Dois antigos funcionários da Sociedade de Gestão Aeroportuária (SGA) acusam o advogado Mariano dos Santos Lucas de se apropriar de mais de 60 milhões de kwanzas que lhes eram devidos a título de indemnização, após terem vencido um processo laboral no Tribunal da Comarca de Belas.
Os queixosos, Manuel Tombassi José e José Paulo Afonso, afirmam que o advogado recebeu cerca de 35 milhões de kwanzas destinados a cada um deles, mas transferiu apenas 950 mil kwanzas para Manuel Tombassi José e 150 mil kwanzas para José Paulo Afonso.
Segundo Manuel Tombassi José, o caso remonta a Dezembro de 2020, quando ambos trabalhavam no Aeroporto Internacional 4 de Fevereiro. Os dois funcionários dizem ter sido acusados de extorsão depois de receberem 20 euros de um passageiro proveniente do Dubai, identificado como João Rodrigues, a quem prestaram assistência durante o serviço.

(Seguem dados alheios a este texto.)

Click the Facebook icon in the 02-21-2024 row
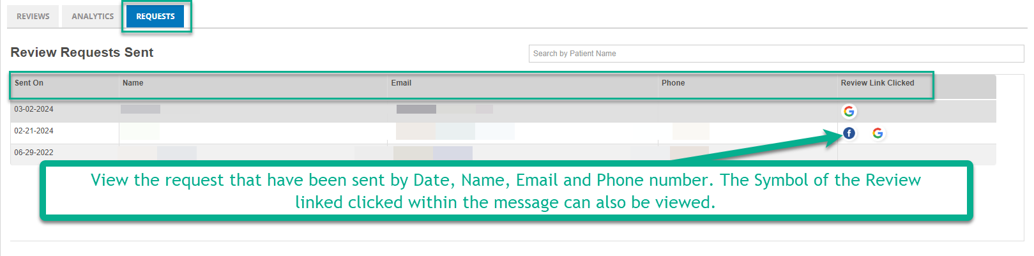 click(849, 133)
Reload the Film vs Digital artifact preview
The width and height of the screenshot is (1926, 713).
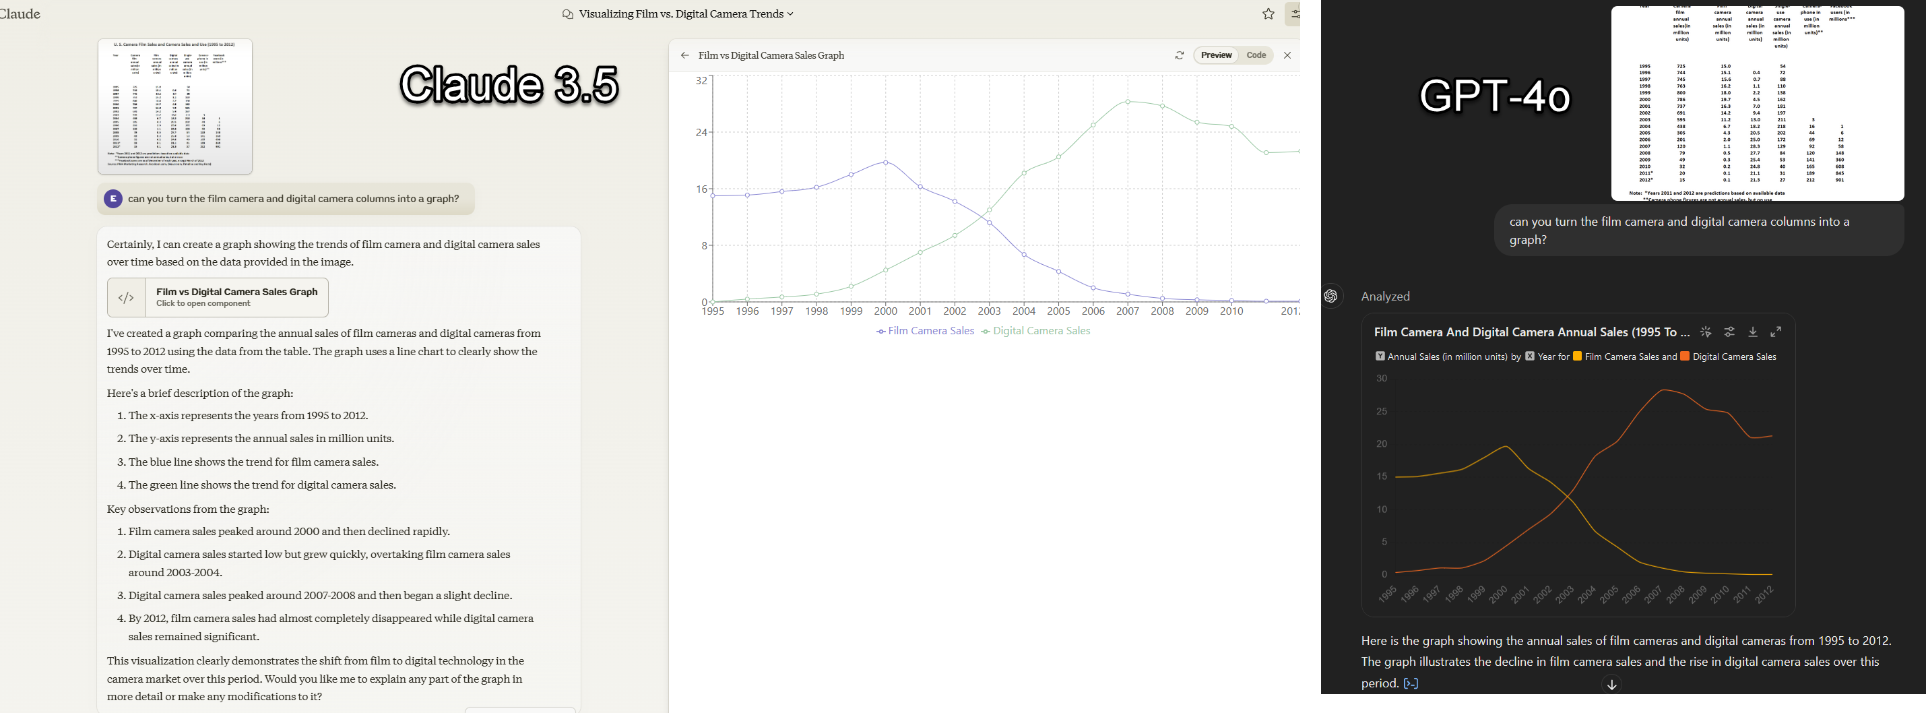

Um mês depois, afirma, foram alvo de um processo disciplinar instaurado pelo gabinete jurídico da SGA, que resultou na redução de 10% dos salários durante três meses.
Por considerarem a sanção injusta, recorreram ao Tribunal da Comarca de Belas. De acordo com os dois ex-funcionários, o tribunal deu-lhes razão, determinando a sua reintegração e o pagamento dos salários e demais valores em atraso.
Como a empresa não terá cumprido de imediato a decisão judicial, constituíram um mandatário para dar seguimento ao processo, tendo posteriormente contratado Mariano dos Santos Lucas.
“Ele recebeu o dinheiro da nossa indemnização e não nos entregou os valores. Ficou com praticamente todo o dinheiro”, afirmou Manuel Tombassi José.
O queixoso diz que tentou resolver o caso de forma extrajudicial, incluindo uma deslocação à residência do advogado, em Luanda. Segundo o seu relato, ambos acabaram por dirigir-se a uma esquadra da Polícia Nacional, onde apresentaram uma participação, que, afirma, não teve seguimento.
Manuel Tombassi José pede agora a intervenção da Ordem dos Advogados de Angola e das autoridades judiciais para recuperar os valores que considera terem sido recebidos indevidamente pelo seu antigo mandatário.
“Esse dinheiro era para sustentar a minha família e recomeçar a vida. Estou desempregado e preciso que a Justiça actue”, declarou.
Contactado para exercer o direito ao contraditório, Mariano dos Santos Lucas recusou comentar as acusações.
Segundo o Na Mira do Crime, o advogado limitou-se a dizer que não pretendia falar sobre o assunto e acrescentou: “Se quiserem falar sobre este assunto, eu não quero. Aqui eu imponho as regras. Ou então, escrevam a matéria como bem quiserem.”